:: RECORDS SHOWN ::
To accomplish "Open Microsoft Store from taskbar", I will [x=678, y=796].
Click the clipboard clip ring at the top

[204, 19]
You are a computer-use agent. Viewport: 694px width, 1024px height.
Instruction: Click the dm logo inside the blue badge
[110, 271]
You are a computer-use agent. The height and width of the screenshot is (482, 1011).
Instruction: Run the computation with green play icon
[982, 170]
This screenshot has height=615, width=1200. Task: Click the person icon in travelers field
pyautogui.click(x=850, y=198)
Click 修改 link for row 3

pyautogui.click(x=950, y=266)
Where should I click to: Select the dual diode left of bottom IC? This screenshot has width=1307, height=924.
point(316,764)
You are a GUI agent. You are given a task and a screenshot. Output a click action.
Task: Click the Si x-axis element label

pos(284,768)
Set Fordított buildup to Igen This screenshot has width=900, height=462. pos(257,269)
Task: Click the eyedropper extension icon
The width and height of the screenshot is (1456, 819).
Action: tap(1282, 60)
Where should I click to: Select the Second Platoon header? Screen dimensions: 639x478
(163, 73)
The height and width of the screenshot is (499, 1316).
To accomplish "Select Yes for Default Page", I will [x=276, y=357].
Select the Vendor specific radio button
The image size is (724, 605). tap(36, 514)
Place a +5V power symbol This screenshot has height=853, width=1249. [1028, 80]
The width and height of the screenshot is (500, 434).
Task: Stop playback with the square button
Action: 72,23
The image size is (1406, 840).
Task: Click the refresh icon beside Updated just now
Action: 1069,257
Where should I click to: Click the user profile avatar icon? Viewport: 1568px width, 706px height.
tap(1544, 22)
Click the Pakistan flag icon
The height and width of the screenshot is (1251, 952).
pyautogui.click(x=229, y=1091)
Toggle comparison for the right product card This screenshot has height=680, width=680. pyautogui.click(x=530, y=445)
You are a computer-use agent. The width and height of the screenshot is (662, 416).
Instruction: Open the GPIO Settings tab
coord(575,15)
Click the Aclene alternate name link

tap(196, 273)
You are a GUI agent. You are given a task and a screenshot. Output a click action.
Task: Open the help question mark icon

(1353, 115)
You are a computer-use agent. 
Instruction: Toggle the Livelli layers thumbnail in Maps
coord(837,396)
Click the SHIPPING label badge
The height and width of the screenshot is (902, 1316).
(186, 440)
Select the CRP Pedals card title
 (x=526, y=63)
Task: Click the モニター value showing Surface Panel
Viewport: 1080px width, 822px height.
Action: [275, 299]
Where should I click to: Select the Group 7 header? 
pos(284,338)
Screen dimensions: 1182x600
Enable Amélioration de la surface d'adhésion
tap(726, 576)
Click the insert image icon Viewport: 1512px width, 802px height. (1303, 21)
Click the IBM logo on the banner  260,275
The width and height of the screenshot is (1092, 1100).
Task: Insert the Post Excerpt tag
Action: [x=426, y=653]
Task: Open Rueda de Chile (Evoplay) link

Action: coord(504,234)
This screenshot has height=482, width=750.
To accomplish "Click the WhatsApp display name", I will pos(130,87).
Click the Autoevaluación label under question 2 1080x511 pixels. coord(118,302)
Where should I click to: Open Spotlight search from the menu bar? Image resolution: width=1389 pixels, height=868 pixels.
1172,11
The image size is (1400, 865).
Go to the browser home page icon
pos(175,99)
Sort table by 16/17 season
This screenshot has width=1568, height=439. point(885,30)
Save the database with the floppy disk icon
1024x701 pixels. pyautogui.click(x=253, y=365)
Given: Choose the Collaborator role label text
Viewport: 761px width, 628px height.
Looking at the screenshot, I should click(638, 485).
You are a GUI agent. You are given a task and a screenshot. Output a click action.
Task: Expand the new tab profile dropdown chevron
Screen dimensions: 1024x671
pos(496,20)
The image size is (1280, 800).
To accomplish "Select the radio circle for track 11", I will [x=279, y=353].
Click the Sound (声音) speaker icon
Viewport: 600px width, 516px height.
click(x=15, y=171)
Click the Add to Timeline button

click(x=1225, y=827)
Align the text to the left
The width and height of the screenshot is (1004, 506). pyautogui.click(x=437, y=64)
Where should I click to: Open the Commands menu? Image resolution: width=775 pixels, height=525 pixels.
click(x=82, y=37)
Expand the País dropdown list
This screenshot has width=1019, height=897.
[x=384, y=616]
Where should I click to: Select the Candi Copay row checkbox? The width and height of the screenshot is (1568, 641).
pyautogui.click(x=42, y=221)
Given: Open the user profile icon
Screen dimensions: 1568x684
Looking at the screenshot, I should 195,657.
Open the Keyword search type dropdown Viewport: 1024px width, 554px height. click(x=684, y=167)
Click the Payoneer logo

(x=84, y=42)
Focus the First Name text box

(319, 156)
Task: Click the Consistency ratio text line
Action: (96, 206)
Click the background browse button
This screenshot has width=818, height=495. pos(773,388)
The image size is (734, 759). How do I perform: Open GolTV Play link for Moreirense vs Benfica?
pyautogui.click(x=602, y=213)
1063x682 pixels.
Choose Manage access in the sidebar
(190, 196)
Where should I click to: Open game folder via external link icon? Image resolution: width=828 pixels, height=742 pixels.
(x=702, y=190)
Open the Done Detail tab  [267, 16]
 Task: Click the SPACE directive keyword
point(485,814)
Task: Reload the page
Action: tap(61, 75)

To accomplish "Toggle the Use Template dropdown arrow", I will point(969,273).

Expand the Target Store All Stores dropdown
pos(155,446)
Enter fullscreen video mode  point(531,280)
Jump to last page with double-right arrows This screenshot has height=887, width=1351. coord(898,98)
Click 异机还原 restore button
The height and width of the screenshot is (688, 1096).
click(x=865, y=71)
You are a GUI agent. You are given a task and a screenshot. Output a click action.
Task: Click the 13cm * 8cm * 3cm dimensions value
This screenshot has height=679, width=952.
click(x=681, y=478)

:: WHAT YOU HAVE TO DO ::
Write out all of these items again, replacing "Where should I click to" with "Where do I click to" wherever it occurs and leaving everything else the same.

:: REPLY ::
To accomplish "Open Microsoft Store from taskbar", I will [x=678, y=796].
Click the clipboard clip ring at the top

[204, 19]
You are a computer-use agent. Viewport: 694px width, 1024px height.
Instruction: Click the dm logo inside the blue badge
[110, 271]
You are a computer-use agent. The height and width of the screenshot is (482, 1011).
Instruction: Run the computation with green play icon
[982, 170]
This screenshot has height=615, width=1200. Task: Click the person icon in travelers field
pyautogui.click(x=850, y=198)
Click 修改 link for row 3

pyautogui.click(x=950, y=266)
Where do I click to: Select the dual diode left of bottom IC? This screenshot has width=1307, height=924.
point(316,764)
You are a GUI agent. You are given a task and a screenshot. Output a click action.
Task: Click the Si x-axis element label

pos(284,768)
Set Fordított buildup to Igen This screenshot has width=900, height=462. pos(257,269)
Task: Click the eyedropper extension icon
The width and height of the screenshot is (1456, 819).
Action: tap(1282, 60)
Where do I click to: Select the Second Platoon header? Screen dimensions: 639x478
(163, 73)
The height and width of the screenshot is (499, 1316).
To accomplish "Select Yes for Default Page", I will [x=276, y=357].
Select the Vendor specific radio button
The image size is (724, 605). tap(36, 514)
Place a +5V power symbol This screenshot has height=853, width=1249. [1028, 80]
The width and height of the screenshot is (500, 434).
Task: Stop playback with the square button
Action: 72,23
The image size is (1406, 840).
Task: Click the refresh icon beside Updated just now
Action: 1069,257
Where do I click to: Click the user profile avatar icon? Viewport: 1568px width, 706px height.
tap(1544, 22)
Click the Pakistan flag icon
The height and width of the screenshot is (1251, 952).
pyautogui.click(x=229, y=1091)
Toggle comparison for the right product card This screenshot has height=680, width=680. pyautogui.click(x=530, y=445)
You are a computer-use agent. The width and height of the screenshot is (662, 416).
Instruction: Open the GPIO Settings tab
coord(575,15)
Click the Aclene alternate name link

tap(196, 273)
You are a GUI agent. You are given a task and a screenshot. Output a click action.
Task: Open the help question mark icon

(1353, 115)
You are a computer-use agent. 
Instruction: Toggle the Livelli layers thumbnail in Maps
coord(837,396)
Click the SHIPPING label badge
The height and width of the screenshot is (902, 1316).
(186, 440)
Select the CRP Pedals card title
 (x=526, y=63)
Task: Click the モニター value showing Surface Panel
Viewport: 1080px width, 822px height.
Action: [275, 299]
Where do I click to: Select the Group 7 header? 
pos(284,338)
Screen dimensions: 1182x600
Enable Amélioration de la surface d'adhésion
tap(726, 576)
Click the insert image icon Viewport: 1512px width, 802px height. (1303, 21)
Click the IBM logo on the banner  260,275
The width and height of the screenshot is (1092, 1100).
Task: Insert the Post Excerpt tag
Action: [x=426, y=653]
Task: Open Rueda de Chile (Evoplay) link

Action: coord(504,234)
This screenshot has height=482, width=750.
To accomplish "Click the WhatsApp display name", I will pos(130,87).
Click the Autoevaluación label under question 2 1080x511 pixels. coord(118,302)
Where do I click to: Open Spotlight search from the menu bar? Image resolution: width=1389 pixels, height=868 pixels.
1172,11
The image size is (1400, 865).
Go to the browser home page icon
pos(175,99)
Sort table by 16/17 season
This screenshot has width=1568, height=439. point(885,30)
Save the database with the floppy disk icon
1024x701 pixels. pyautogui.click(x=253, y=365)
Given: Choose the Collaborator role label text
Viewport: 761px width, 628px height.
Looking at the screenshot, I should click(638, 485).
You are a GUI agent. You are given a task and a screenshot. Output a click action.
Task: Expand the new tab profile dropdown chevron
Screen dimensions: 1024x671
pos(496,20)
The image size is (1280, 800).
To accomplish "Select the radio circle for track 11", I will [x=279, y=353].
Click the Sound (声音) speaker icon
Viewport: 600px width, 516px height.
click(x=15, y=171)
Click the Add to Timeline button

click(x=1225, y=827)
Align the text to the left
The width and height of the screenshot is (1004, 506). pyautogui.click(x=437, y=64)
Where do I click to: Open the Commands menu? Image resolution: width=775 pixels, height=525 pixels.
click(x=82, y=37)
Expand the País dropdown list
This screenshot has width=1019, height=897.
[x=384, y=616]
Where do I click to: Select the Candi Copay row checkbox? The width and height of the screenshot is (1568, 641).
pyautogui.click(x=42, y=221)
Given: Open the user profile icon
Screen dimensions: 1568x684
Looking at the screenshot, I should 195,657.
Open the Keyword search type dropdown Viewport: 1024px width, 554px height. click(x=684, y=167)
Click the Payoneer logo

(x=84, y=42)
Focus the First Name text box

(319, 156)
Task: Click the Consistency ratio text line
Action: (96, 206)
Click the background browse button
This screenshot has width=818, height=495. pos(773,388)
The image size is (734, 759). How do I perform: Open GolTV Play link for Moreirense vs Benfica?
pyautogui.click(x=602, y=213)
1063x682 pixels.
Choose Manage access in the sidebar
(190, 196)
Where do I click to: Open game folder via external link icon? Image resolution: width=828 pixels, height=742 pixels.
(x=702, y=190)
Open the Done Detail tab  [267, 16]
 Task: Click the SPACE directive keyword
point(485,814)
Task: Reload the page
Action: tap(61, 75)

To accomplish "Toggle the Use Template dropdown arrow", I will point(969,273).

Expand the Target Store All Stores dropdown
pos(155,446)
Enter fullscreen video mode  point(531,280)
Jump to last page with double-right arrows This screenshot has height=887, width=1351. coord(898,98)
Click 异机还原 restore button
The height and width of the screenshot is (688, 1096).
click(x=865, y=71)
You are a GUI agent. You are given a task and a screenshot. Output a click action.
Task: Click the 13cm * 8cm * 3cm dimensions value
This screenshot has height=679, width=952.
click(x=681, y=478)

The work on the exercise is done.